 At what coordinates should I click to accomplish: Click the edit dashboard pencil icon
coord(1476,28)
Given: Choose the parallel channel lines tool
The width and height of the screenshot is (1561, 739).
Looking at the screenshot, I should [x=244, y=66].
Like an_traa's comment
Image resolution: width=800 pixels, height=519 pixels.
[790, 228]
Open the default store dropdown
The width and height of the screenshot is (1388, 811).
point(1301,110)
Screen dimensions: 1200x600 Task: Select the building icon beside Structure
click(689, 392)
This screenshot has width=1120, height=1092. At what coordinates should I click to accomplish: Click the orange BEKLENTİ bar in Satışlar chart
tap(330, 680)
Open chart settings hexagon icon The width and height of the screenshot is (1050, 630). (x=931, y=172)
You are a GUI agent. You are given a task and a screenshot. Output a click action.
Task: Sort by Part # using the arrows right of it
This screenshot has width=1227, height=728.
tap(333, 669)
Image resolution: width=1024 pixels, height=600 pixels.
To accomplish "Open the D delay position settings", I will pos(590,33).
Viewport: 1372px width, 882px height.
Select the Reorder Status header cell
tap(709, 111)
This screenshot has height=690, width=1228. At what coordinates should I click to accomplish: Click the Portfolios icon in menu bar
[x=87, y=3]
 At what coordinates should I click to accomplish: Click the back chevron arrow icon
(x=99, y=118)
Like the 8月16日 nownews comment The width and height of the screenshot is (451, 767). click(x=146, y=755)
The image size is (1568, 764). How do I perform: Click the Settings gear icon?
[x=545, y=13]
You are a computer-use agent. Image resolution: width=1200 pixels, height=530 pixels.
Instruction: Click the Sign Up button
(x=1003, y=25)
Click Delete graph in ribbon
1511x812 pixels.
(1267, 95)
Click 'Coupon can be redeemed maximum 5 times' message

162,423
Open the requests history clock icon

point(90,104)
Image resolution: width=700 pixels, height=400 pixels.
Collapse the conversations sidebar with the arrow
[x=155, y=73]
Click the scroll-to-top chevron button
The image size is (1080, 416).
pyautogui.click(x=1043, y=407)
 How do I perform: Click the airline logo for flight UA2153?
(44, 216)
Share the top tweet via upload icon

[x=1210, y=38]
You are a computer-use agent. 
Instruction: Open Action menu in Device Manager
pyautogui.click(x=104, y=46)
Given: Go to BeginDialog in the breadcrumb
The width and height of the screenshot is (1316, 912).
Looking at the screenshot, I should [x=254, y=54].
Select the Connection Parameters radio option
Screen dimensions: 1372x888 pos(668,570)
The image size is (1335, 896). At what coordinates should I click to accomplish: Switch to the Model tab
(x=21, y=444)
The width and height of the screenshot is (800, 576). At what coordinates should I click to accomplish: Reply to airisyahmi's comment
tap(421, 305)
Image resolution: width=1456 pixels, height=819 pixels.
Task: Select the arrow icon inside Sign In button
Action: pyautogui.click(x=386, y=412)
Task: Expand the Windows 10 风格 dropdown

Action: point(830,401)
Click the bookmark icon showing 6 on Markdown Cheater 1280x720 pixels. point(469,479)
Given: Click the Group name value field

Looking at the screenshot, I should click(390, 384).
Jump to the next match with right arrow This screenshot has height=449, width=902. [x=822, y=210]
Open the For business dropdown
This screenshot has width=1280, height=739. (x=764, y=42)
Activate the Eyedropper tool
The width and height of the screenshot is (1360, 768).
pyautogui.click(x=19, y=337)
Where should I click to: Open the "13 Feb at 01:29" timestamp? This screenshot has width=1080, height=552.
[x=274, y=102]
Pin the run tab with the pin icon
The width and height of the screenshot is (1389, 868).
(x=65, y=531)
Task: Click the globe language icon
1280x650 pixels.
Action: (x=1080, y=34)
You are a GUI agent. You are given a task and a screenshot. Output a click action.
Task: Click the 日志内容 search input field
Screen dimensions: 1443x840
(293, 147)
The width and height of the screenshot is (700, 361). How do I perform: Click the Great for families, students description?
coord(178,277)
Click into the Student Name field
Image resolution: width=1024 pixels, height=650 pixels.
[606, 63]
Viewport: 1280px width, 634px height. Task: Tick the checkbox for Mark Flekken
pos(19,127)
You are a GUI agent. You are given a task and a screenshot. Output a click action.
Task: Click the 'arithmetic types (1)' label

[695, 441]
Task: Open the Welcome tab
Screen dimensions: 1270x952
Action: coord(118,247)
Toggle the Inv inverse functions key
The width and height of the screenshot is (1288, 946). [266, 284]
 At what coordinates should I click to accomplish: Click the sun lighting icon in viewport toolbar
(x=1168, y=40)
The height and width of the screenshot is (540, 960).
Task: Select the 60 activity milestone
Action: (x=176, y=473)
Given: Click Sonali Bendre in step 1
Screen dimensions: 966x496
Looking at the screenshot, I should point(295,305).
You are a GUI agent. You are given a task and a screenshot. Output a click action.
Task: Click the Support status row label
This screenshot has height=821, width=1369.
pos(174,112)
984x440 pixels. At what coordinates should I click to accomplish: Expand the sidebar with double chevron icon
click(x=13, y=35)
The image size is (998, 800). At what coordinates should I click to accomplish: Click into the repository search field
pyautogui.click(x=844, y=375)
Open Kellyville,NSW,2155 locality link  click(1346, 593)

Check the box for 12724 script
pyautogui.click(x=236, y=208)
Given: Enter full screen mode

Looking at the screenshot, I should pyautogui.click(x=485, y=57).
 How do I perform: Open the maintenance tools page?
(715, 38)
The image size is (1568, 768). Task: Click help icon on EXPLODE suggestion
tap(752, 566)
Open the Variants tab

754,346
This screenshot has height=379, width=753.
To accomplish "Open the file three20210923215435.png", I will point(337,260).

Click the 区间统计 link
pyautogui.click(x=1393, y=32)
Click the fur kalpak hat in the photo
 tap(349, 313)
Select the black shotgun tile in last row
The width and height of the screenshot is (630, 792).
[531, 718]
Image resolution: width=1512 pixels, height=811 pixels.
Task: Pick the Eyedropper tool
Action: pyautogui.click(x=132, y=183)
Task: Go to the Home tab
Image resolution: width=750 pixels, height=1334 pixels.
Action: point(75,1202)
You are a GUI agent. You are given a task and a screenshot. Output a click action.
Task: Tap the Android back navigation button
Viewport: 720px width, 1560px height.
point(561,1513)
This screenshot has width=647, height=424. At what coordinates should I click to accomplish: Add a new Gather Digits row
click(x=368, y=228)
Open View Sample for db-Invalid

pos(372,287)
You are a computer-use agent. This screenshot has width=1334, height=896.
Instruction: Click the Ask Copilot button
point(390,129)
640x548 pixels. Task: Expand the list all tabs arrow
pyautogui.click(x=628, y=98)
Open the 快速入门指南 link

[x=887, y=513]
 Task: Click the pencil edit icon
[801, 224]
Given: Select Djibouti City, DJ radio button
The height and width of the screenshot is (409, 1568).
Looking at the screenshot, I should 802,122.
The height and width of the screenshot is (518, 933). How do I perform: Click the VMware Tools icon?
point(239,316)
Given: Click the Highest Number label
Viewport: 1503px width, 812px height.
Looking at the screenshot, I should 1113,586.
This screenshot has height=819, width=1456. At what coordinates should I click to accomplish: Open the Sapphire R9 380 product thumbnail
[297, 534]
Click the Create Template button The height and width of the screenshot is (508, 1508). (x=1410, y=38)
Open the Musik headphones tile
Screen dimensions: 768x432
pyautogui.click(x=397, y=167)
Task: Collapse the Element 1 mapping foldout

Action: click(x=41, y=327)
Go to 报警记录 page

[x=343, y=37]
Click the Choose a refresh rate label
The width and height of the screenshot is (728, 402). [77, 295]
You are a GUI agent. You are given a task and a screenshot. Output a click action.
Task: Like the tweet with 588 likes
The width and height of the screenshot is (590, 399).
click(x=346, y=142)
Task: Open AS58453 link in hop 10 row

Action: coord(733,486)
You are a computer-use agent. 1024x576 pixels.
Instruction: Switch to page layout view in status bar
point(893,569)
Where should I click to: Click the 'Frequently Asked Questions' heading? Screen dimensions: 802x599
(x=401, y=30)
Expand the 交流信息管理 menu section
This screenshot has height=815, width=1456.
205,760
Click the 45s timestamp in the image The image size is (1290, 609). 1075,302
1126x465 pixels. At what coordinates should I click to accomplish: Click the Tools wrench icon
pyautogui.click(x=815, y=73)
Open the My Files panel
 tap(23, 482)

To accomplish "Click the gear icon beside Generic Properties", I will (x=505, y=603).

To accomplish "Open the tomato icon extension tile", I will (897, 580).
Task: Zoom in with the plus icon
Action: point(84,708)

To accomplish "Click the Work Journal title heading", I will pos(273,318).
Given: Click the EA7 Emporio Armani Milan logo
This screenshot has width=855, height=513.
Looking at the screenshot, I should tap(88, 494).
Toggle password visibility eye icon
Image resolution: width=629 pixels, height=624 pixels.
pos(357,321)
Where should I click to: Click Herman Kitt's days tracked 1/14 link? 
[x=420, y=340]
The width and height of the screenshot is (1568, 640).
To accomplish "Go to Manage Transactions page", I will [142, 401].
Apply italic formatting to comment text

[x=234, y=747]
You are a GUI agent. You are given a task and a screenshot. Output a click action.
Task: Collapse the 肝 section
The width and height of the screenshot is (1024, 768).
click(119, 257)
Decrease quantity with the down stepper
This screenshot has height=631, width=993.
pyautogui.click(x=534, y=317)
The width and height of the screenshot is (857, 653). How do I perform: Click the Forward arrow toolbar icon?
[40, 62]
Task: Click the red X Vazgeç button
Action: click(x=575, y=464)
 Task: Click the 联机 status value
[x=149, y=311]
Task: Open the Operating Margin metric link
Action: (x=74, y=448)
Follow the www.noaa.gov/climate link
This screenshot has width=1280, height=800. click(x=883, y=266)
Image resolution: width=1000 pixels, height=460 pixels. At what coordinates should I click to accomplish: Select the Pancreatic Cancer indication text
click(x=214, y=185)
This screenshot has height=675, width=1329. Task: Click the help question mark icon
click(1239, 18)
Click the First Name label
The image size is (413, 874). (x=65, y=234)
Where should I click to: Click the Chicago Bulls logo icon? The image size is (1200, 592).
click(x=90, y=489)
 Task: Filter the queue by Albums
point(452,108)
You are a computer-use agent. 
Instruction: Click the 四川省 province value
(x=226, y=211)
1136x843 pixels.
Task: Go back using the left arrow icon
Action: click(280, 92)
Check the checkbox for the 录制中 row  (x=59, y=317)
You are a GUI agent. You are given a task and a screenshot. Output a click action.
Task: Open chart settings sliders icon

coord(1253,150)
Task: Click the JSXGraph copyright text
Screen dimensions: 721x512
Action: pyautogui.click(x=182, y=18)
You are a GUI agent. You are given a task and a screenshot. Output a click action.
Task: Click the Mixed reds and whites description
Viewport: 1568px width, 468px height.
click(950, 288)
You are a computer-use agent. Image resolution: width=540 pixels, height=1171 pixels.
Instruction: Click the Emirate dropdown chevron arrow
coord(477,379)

◇ ◇ ◇ ◇ ◇

* Short problem
Write out the records below word for word, starting at the line containing "You are a computer-use agent. Image resolution: width=1200" and ending after the line containing "pyautogui.click(x=104, y=46)".

* Response to this exercise
You are a computer-use agent. Image resolution: width=1200 pixels, height=530 pixels.
Instruction: Click the Sign Up button
(x=1003, y=25)
Click Delete graph in ribbon
1511x812 pixels.
(1267, 95)
Click 'Coupon can be redeemed maximum 5 times' message

162,423
Open the requests history clock icon

point(90,104)
Image resolution: width=700 pixels, height=400 pixels.
Collapse the conversations sidebar with the arrow
[x=155, y=73]
Click the scroll-to-top chevron button
The image size is (1080, 416).
pyautogui.click(x=1043, y=407)
 How do I perform: Click the airline logo for flight UA2153?
(44, 216)
Share the top tweet via upload icon

[x=1210, y=38]
You are a computer-use agent. 
Instruction: Open Action menu in Device Manager
pyautogui.click(x=104, y=46)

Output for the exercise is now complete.